EXERCISE BRIEF:
Write out the data in full, exactly as shown.

INPUT RECORDS:
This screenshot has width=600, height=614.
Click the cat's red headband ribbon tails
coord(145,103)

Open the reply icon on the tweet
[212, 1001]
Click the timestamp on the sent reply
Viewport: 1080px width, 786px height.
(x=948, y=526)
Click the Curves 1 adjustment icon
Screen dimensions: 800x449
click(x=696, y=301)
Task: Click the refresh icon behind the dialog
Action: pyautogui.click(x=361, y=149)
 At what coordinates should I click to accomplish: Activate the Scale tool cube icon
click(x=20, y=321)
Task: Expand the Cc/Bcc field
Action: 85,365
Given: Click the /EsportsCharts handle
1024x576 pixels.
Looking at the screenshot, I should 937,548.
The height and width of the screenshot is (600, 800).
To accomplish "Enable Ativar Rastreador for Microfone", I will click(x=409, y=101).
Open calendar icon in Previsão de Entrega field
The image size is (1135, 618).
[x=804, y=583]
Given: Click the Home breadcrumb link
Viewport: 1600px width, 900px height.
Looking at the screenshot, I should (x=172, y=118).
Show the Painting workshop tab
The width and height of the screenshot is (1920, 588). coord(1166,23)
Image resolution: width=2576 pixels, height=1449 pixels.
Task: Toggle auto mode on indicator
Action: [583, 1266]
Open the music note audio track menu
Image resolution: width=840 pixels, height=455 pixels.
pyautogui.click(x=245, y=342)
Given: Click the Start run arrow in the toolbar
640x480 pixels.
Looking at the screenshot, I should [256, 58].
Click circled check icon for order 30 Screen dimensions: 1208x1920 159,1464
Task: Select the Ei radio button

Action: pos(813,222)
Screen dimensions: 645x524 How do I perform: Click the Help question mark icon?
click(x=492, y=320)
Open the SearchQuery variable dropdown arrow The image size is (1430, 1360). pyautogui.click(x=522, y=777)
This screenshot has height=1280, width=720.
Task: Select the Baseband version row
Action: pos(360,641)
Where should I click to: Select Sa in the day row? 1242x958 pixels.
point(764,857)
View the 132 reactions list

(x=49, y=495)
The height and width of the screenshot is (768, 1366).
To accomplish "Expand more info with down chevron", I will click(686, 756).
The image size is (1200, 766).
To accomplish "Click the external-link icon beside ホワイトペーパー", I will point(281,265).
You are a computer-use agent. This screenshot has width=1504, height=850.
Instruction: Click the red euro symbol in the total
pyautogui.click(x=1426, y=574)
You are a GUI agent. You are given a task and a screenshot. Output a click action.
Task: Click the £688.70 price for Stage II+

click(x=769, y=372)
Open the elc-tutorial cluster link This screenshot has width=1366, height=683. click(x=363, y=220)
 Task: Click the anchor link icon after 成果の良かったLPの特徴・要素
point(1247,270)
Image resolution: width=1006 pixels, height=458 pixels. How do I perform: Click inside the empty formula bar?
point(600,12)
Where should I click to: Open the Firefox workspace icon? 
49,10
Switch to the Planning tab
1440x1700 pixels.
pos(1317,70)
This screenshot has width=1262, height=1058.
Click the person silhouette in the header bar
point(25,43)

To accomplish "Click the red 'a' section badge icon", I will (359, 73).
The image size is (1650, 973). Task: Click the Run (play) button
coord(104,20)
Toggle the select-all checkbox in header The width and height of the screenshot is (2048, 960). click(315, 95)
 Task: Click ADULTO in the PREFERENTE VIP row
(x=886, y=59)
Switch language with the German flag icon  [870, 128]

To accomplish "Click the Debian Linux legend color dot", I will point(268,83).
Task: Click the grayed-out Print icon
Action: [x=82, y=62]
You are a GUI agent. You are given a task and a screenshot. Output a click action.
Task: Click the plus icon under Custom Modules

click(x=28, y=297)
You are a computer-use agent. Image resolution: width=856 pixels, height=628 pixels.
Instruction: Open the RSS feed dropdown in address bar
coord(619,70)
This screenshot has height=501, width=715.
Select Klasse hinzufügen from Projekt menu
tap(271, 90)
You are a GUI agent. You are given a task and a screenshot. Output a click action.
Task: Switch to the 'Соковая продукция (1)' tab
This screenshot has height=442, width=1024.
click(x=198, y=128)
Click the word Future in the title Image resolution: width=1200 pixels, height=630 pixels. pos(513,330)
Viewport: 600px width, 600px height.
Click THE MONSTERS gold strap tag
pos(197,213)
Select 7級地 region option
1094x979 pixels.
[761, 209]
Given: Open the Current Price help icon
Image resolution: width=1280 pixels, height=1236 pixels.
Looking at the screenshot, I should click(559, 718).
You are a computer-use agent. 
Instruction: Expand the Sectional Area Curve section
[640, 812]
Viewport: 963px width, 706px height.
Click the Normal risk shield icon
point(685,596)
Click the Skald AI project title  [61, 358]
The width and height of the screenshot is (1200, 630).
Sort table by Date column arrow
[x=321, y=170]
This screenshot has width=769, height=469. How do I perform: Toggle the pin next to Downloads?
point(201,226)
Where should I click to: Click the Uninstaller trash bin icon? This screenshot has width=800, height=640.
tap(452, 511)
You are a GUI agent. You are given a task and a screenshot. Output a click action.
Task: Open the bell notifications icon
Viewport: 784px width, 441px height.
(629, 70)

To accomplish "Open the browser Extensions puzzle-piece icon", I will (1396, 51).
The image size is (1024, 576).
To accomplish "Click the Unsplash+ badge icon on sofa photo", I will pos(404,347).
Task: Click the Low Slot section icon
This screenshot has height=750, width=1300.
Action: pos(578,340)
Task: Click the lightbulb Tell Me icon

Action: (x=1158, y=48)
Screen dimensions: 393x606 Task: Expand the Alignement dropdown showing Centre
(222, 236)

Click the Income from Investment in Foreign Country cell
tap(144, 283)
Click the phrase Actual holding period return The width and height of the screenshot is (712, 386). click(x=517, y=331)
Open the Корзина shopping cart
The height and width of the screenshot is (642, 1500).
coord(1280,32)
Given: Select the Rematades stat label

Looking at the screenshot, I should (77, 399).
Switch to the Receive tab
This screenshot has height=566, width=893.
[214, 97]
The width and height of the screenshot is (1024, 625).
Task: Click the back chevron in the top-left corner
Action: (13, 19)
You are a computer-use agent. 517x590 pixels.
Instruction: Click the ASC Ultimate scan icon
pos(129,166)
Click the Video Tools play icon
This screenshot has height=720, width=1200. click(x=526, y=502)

ANSWER BOX:
This screenshot has width=600, height=614.
Click the cat's red headband ribbon tails
coord(145,103)

Open the reply icon on the tweet
[212, 1001]
Click the timestamp on the sent reply
Viewport: 1080px width, 786px height.
(x=948, y=526)
Click the Curves 1 adjustment icon
Screen dimensions: 800x449
click(x=696, y=301)
Task: Click the refresh icon behind the dialog
Action: pyautogui.click(x=361, y=149)
 At what coordinates should I click to accomplish: Activate the Scale tool cube icon
click(x=20, y=321)
Task: Expand the Cc/Bcc field
Action: 85,365
Given: Click the /EsportsCharts handle
1024x576 pixels.
Looking at the screenshot, I should 937,548.
The height and width of the screenshot is (600, 800).
To accomplish "Enable Ativar Rastreador for Microfone", I will click(x=409, y=101).
Open calendar icon in Previsão de Entrega field
The image size is (1135, 618).
[x=804, y=583]
Given: Click the Home breadcrumb link
Viewport: 1600px width, 900px height.
Looking at the screenshot, I should (x=172, y=118).
Show the Painting workshop tab
The width and height of the screenshot is (1920, 588). coord(1166,23)
Image resolution: width=2576 pixels, height=1449 pixels.
Task: Toggle auto mode on indicator
Action: [583, 1266]
Open the music note audio track menu
Image resolution: width=840 pixels, height=455 pixels.
pyautogui.click(x=245, y=342)
Given: Click the Start run arrow in the toolbar
640x480 pixels.
Looking at the screenshot, I should [256, 58].
Click circled check icon for order 30 Screen dimensions: 1208x1920 159,1464
Task: Select the Ei radio button

Action: pos(813,222)
Screen dimensions: 645x524 How do I perform: Click the Help question mark icon?
click(x=492, y=320)
Open the SearchQuery variable dropdown arrow The image size is (1430, 1360). pyautogui.click(x=522, y=777)
This screenshot has height=1280, width=720.
Task: Select the Baseband version row
Action: pos(360,641)
Where should I click to: Select Sa in the day row? 1242x958 pixels.
point(764,857)
View the 132 reactions list

(x=49, y=495)
The height and width of the screenshot is (768, 1366).
To accomplish "Expand more info with down chevron", I will click(686, 756).
The image size is (1200, 766).
To accomplish "Click the external-link icon beside ホワイトペーパー", I will point(281,265).
You are a computer-use agent. This screenshot has width=1504, height=850.
Instruction: Click the red euro symbol in the total
pyautogui.click(x=1426, y=574)
You are a GUI agent. You are given a task and a screenshot. Output a click action.
Task: Click the £688.70 price for Stage II+

click(x=769, y=372)
Open the elc-tutorial cluster link This screenshot has width=1366, height=683. click(x=363, y=220)
 Task: Click the anchor link icon after 成果の良かったLPの特徴・要素
point(1247,270)
Image resolution: width=1006 pixels, height=458 pixels. How do I perform: Click inside the empty formula bar?
point(600,12)
Where should I click to: Open the Firefox workspace icon? 
49,10
Switch to the Planning tab
1440x1700 pixels.
pos(1317,70)
This screenshot has width=1262, height=1058.
Click the person silhouette in the header bar
point(25,43)

To accomplish "Click the red 'a' section badge icon", I will (359, 73).
The image size is (1650, 973). Task: Click the Run (play) button
coord(104,20)
Toggle the select-all checkbox in header The width and height of the screenshot is (2048, 960). click(315, 95)
 Task: Click ADULTO in the PREFERENTE VIP row
(x=886, y=59)
Switch language with the German flag icon  [870, 128]

To accomplish "Click the Debian Linux legend color dot", I will point(268,83).
Task: Click the grayed-out Print icon
Action: [x=82, y=62]
You are a GUI agent. You are given a task and a screenshot. Output a click action.
Task: Click the plus icon under Custom Modules

click(x=28, y=297)
You are a computer-use agent. Image resolution: width=856 pixels, height=628 pixels.
Instruction: Open the RSS feed dropdown in address bar
coord(619,70)
This screenshot has height=501, width=715.
Select Klasse hinzufügen from Projekt menu
tap(271, 90)
You are a GUI agent. You are given a task and a screenshot. Output a click action.
Task: Switch to the 'Соковая продукция (1)' tab
This screenshot has height=442, width=1024.
click(x=198, y=128)
Click the word Future in the title Image resolution: width=1200 pixels, height=630 pixels. pos(513,330)
Viewport: 600px width, 600px height.
Click THE MONSTERS gold strap tag
pos(197,213)
Select 7級地 region option
1094x979 pixels.
[761, 209]
Given: Open the Current Price help icon
Image resolution: width=1280 pixels, height=1236 pixels.
Looking at the screenshot, I should click(559, 718).
You are a computer-use agent. 
Instruction: Expand the Sectional Area Curve section
[640, 812]
Viewport: 963px width, 706px height.
Click the Normal risk shield icon
point(685,596)
Click the Skald AI project title  [61, 358]
The width and height of the screenshot is (1200, 630).
Sort table by Date column arrow
[x=321, y=170]
This screenshot has width=769, height=469. How do I perform: Toggle the pin next to Downloads?
point(201,226)
Where should I click to: Click the Uninstaller trash bin icon? This screenshot has width=800, height=640.
tap(452, 511)
You are a GUI agent. You are given a task and a screenshot. Output a click action.
Task: Open the bell notifications icon
Viewport: 784px width, 441px height.
(629, 70)

To accomplish "Open the browser Extensions puzzle-piece icon", I will (1396, 51).
The image size is (1024, 576).
To accomplish "Click the Unsplash+ badge icon on sofa photo", I will pos(404,347).
Task: Click the Low Slot section icon
This screenshot has height=750, width=1300.
Action: pos(578,340)
Task: Click the lightbulb Tell Me icon

Action: (x=1158, y=48)
Screen dimensions: 393x606 Task: Expand the Alignement dropdown showing Centre
(222, 236)

Click the Income from Investment in Foreign Country cell
tap(144, 283)
Click the phrase Actual holding period return The width and height of the screenshot is (712, 386). click(x=517, y=331)
Open the Корзина shopping cart
The height and width of the screenshot is (642, 1500).
coord(1280,32)
Given: Select the Rematades stat label

Looking at the screenshot, I should (77, 399).
Switch to the Receive tab
This screenshot has height=566, width=893.
[214, 97]
The width and height of the screenshot is (1024, 625).
Task: Click the back chevron in the top-left corner
Action: (13, 19)
You are a computer-use agent. 517x590 pixels.
Instruction: Click the ASC Ultimate scan icon
pos(129,166)
Click the Video Tools play icon
This screenshot has height=720, width=1200. click(x=526, y=502)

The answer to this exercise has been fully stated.